FlatMap

Pydoc Pydoc




Applies a simple 1-to-many mapping function over each element in the collection. The many elements are flattened into the resulting collection.

Examples

In the following examples, we create a pipeline with a PCollection of produce with their icon, name, and duration. Then, we apply FlatMap in multiple ways to yield zero or more elements per each input element into the resulting PCollection.

FlatMap accepts a function that returns an iterable, where each of the output iterable’s elements is an element of the resulting PCollection.

Example 1: FlatMap with a predefined function

We use the function str.split which takes a single str element and outputs a list of strs. This pipeline splits the input element using whitespaces, creating a list of zero or more elements.

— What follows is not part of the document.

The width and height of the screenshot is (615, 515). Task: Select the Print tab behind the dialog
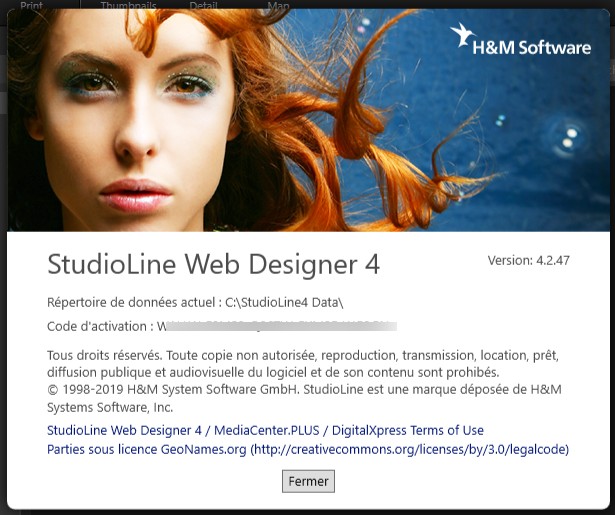(x=31, y=6)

import apache_beam as beam

with beam.Pipeline() as pipeline:
  plants = (
      pipeline
      | 'Gardening plants' >> beam.Create([
          '🍓Strawberry 🥕Carrot 🍆Eggplant',
          '🍅Tomato 🥔Potato',
      ])
      | 'Split words' >> beam.FlatMap(str.split)
      | beam.Map(print)
  )

Output PCollection after FlatMap:

plants = [
    '🍓Strawberry',
    '🥕Carrot',
    '🍆Eggplant',
    '🍅Tomato',
    '🥔Potato',
]
Run code now Run code now
View source code View source code




Example 2: FlatMap with a function

We define a function split_words which splits an input str element using the delimiter ',' and outputs a list of strs.

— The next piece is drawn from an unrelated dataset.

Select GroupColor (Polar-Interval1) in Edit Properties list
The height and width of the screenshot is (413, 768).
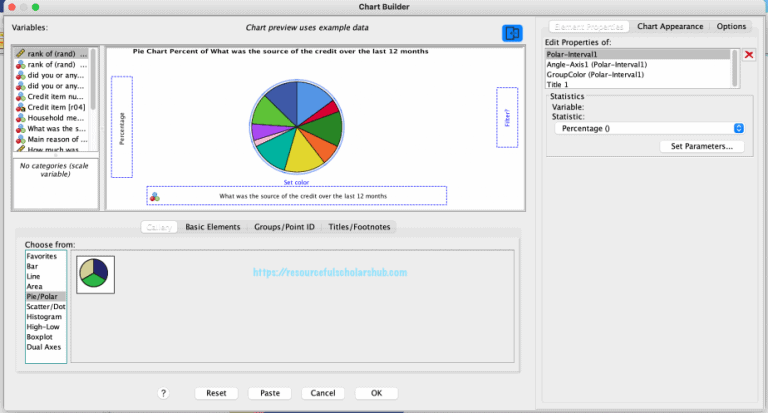coord(595,75)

import apache_beam as beam

def split_words(text):
  return text.split(',')

with beam.Pipeline() as pipeline:
  plants = (
      pipeline
      | 'Gardening plants' >> beam.Create([
          '🍓Strawberry,🥕Carrot,🍆Eggplant',
          '🍅Tomato,🥔Potato',
      ])
      | 'Split words' >> beam.FlatMap(split_words)
      | beam.Map(print)
  )

Output PCollection after FlatMap:

plants = [
    '🍓Strawberry',
    '🥕Carrot',
    '🍆Eggplant',
    '🍅Tomato',
    '🥔Potato',
]
Run code now Run code now
View source code View source code




Example 3: FlatMap with a lambda function

For this example, we want to flatten a PCollection of lists of strs into a PCollection of strs. Each input element is already an iterable, where each element is what we want in the resulting PCollection. We use a lambda function that returns the same input element it received.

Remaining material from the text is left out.